• The task: The line with "450x521 pixels." and each line following it, up to the final line of the data, should be set down exactly; pictures stay out.

*** Opening Records supplied ***

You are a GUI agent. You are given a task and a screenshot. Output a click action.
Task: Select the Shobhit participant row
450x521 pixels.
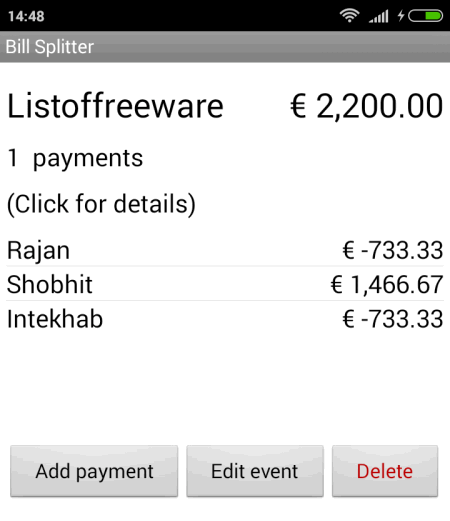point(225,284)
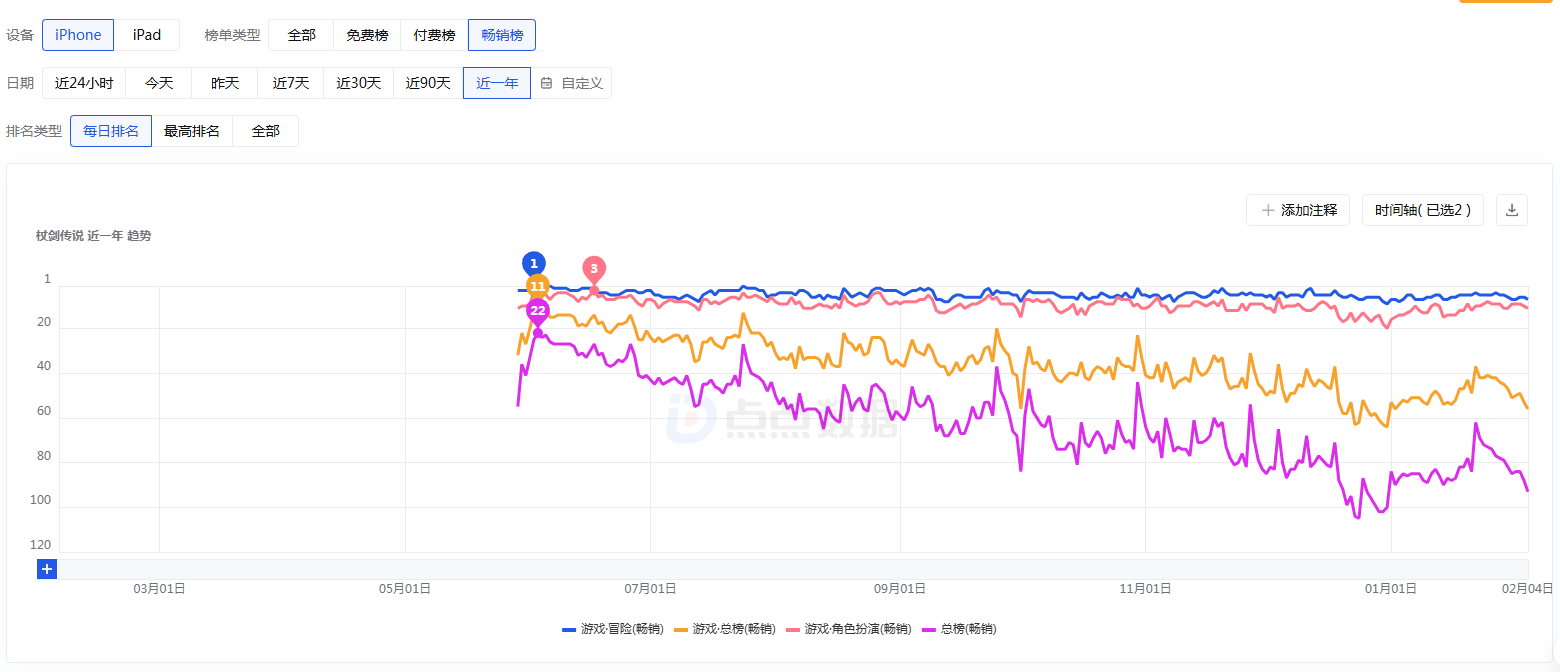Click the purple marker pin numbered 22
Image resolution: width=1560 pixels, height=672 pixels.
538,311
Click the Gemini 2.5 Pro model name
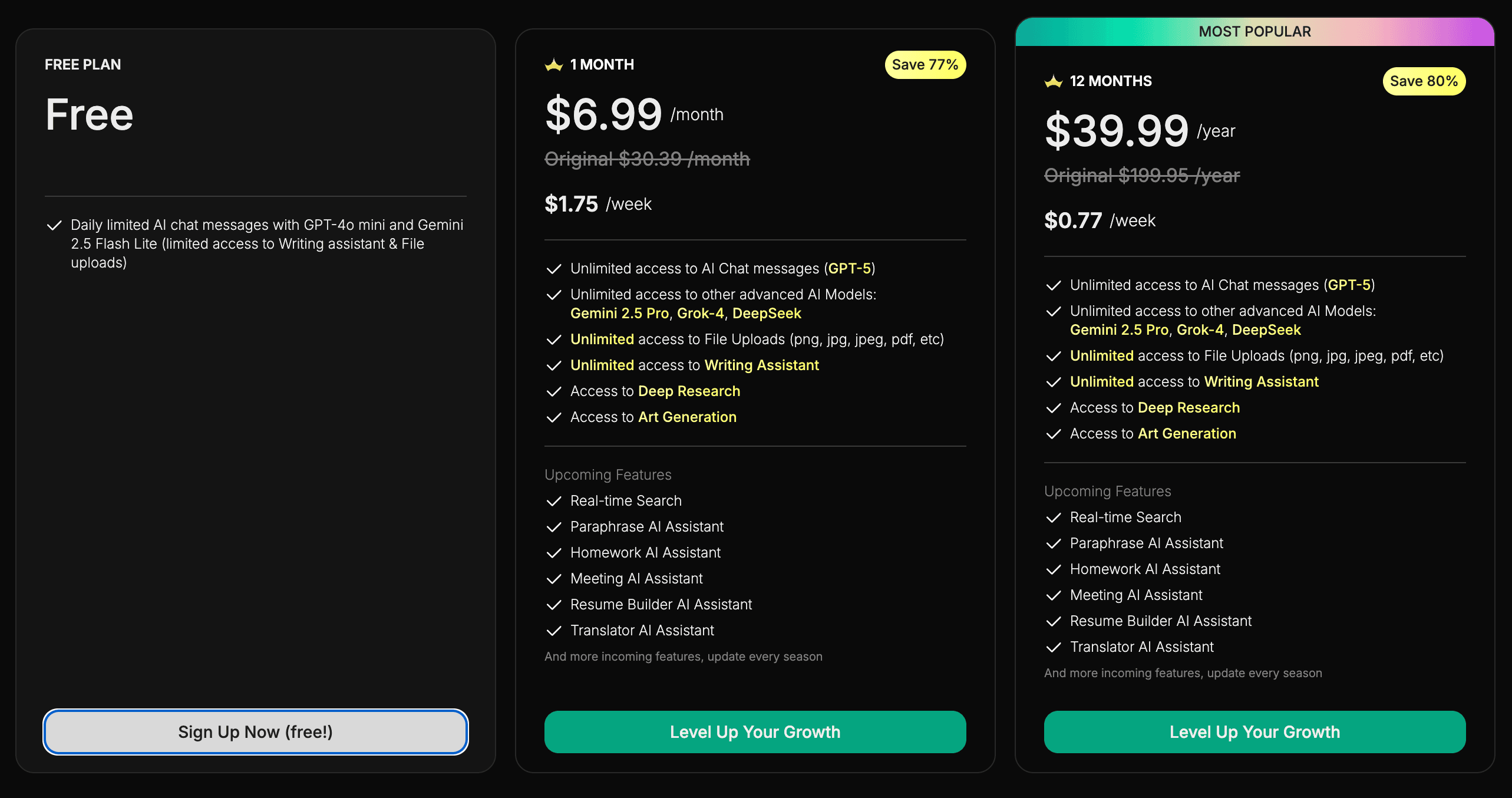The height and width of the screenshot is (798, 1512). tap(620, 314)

*** Closing Records supplied ***

• Solution for this exercise:
450x521 pixels.
point(225,284)
Click the purple marker pin numbered 22
Image resolution: width=1560 pixels, height=672 pixels.
538,311
Click the Gemini 2.5 Pro model name
The height and width of the screenshot is (798, 1512). tap(620, 314)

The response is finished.